--- START ---
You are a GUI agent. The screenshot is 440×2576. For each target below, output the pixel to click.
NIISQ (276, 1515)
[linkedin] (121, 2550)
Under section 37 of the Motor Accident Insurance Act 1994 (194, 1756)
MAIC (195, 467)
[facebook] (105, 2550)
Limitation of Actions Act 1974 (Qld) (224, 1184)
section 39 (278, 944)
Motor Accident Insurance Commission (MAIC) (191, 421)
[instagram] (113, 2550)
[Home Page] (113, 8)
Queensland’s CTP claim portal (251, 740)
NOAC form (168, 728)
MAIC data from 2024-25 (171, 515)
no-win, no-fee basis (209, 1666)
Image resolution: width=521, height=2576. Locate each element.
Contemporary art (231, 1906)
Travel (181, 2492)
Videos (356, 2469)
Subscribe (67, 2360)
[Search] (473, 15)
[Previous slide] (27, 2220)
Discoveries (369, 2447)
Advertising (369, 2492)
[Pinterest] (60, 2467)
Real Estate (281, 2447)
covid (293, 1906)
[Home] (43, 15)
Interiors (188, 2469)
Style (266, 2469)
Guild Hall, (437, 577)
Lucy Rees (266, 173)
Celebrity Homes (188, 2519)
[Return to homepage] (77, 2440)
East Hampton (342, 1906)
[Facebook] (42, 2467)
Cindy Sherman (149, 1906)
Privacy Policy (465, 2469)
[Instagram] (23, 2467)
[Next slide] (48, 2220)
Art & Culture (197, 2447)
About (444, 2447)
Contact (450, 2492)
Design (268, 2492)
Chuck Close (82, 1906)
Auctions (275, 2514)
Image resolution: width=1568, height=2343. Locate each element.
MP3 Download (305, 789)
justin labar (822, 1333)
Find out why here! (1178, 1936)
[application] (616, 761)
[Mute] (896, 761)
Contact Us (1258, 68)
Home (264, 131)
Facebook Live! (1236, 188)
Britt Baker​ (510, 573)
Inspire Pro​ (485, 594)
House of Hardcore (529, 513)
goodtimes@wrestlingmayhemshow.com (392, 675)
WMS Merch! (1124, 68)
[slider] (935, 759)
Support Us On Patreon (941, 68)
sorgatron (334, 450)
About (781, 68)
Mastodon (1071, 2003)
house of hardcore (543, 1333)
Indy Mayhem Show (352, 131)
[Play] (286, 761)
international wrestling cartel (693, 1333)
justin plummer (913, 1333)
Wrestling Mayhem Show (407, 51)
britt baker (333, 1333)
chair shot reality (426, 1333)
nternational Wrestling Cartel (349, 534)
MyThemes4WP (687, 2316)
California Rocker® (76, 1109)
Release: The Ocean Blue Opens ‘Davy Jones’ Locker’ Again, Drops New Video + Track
--- END ---
Problem:
Search the entries above for "Accident". Return every line that has it.

Result of the task:
Under section 37 of the Motor Accident Insurance Act 1994 (194, 1756)
Motor Accident Insurance Commission (MAIC) (191, 421)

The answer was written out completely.